There Is More To Meditation Than Just Meditating
Meditation is the vehicle to recognise our true nature of pure awareness, pure consciousness. It also reveals how we take possession of a mistaken, mental, self identity. Meditation is nothing special, but recognising is: the key word is recognising.
The following extract is from “Rainbow Painting” by Tulku Urgyen Rinpoche:
“Some people believe that they should just keep on meditating, and some day, their egg will hatch and they will fly out of the shell and ascend to a completely different level. Actually, it’s not like that at all. We should not think, “The awakened state must be something really special. If I practise this long enough, one day a door will open and I will see it and all the qualities will pour into me.” It’s pointless to have this kind of attitude.
“If we really want something spectacular, we will indeed have opportunities for that, in what is called the ‘temporary meditation moods’ of bliss, clarity and non-thought. These can occur, but such sensational experiences do not help to cut through thoughts. On the contrary, they generate even more fixation because we start to think, “Wow! What is that? This must be it!” Many subsequent thoughts arise in response to the fascination with these experiences.

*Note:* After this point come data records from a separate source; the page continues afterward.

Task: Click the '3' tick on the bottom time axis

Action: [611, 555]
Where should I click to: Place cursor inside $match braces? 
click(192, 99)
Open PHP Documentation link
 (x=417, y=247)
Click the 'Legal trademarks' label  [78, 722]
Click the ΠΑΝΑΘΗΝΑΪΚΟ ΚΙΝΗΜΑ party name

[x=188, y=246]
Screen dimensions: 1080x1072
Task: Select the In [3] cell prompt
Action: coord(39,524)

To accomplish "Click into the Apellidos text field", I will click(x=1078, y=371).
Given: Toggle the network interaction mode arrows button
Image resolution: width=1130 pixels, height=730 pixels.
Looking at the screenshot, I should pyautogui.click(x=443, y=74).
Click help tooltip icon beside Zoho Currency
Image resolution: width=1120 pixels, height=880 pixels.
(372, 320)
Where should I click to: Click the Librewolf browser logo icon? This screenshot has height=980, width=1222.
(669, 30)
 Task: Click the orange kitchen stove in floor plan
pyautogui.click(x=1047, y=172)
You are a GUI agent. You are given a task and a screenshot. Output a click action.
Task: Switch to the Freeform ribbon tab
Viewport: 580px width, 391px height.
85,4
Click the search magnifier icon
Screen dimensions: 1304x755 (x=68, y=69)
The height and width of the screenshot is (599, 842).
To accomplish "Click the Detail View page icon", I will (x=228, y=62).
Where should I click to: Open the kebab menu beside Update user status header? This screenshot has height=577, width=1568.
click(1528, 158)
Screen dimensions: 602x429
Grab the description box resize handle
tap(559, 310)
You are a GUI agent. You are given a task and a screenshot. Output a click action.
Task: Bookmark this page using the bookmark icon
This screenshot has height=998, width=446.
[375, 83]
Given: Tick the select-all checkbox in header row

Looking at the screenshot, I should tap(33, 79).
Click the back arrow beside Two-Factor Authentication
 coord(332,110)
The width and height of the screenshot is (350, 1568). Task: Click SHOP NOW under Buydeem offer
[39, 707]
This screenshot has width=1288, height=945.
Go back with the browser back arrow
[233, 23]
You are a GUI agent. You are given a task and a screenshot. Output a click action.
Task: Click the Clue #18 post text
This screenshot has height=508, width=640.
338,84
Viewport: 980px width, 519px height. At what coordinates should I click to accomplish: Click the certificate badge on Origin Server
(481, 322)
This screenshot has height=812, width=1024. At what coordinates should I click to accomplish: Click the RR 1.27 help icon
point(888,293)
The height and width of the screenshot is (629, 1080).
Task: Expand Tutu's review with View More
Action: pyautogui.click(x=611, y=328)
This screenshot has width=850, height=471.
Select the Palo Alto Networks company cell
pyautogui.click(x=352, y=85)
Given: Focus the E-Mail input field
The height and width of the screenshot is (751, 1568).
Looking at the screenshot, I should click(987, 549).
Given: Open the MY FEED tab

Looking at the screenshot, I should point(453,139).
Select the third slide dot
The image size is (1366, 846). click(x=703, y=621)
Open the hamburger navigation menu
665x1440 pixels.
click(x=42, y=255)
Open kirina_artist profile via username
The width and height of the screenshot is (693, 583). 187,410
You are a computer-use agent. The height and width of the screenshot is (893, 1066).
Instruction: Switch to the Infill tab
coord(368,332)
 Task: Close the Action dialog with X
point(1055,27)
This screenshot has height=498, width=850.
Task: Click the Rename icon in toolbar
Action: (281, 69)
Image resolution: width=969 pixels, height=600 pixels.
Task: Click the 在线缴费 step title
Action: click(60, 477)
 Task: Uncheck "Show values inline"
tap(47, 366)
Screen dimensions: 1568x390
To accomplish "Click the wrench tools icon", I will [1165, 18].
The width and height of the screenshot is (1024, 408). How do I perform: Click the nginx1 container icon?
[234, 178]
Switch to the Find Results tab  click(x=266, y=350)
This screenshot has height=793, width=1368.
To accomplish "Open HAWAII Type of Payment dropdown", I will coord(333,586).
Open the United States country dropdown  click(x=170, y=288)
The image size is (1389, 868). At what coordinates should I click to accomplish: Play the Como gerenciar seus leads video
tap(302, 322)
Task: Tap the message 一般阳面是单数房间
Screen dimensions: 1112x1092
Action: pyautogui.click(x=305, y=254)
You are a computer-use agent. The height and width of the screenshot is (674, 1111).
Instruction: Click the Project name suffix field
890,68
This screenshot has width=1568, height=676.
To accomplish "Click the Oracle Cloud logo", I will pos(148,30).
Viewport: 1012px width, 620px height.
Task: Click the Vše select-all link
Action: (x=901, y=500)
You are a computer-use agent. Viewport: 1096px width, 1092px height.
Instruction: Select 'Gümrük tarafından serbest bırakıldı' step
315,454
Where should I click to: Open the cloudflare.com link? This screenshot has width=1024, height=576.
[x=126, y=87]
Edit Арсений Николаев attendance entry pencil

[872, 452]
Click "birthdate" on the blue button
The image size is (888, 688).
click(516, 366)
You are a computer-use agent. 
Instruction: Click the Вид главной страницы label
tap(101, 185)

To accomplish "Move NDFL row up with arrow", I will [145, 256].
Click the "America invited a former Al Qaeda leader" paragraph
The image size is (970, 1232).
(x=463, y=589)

“As I mentioned before, realisation involves a process called ‘recognising, training and attaining stability’. It’s similar to planting the seed of a flower. You plant it, water it and finally it grows up and blossoms. We are not like Garab Dorje, who at the very instant of having mind nature pointed out, became a fully enlightened buddha without having undergone any training whatsoever. The moment of recognising mind essence free from thought is like holding an authentic flower-seed in your hand and being certain of what it is. That, itself, is the self-existing wakefulness: the source of buddhahood. Enlightenment does not come from some other place.”